Stored dataset items:
☆ ☆ ☆

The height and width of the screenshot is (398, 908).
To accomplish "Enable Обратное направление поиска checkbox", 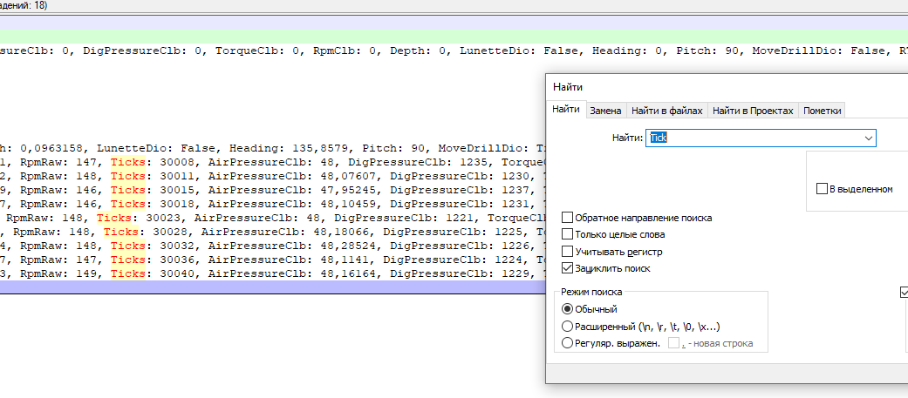I will (569, 218).
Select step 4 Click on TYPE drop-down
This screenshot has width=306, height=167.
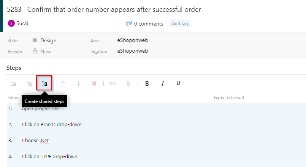(49, 157)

☆ ☆ ☆

> [Requirement]
Retype precisely, and only, the lines from the one holding "Select step 4 Click on TYPE drop-down" through the final line of the data above, with the pictures omitted.

> [Exercise solution]
Select step 4 Click on TYPE drop-down
This screenshot has width=306, height=167.
(49, 157)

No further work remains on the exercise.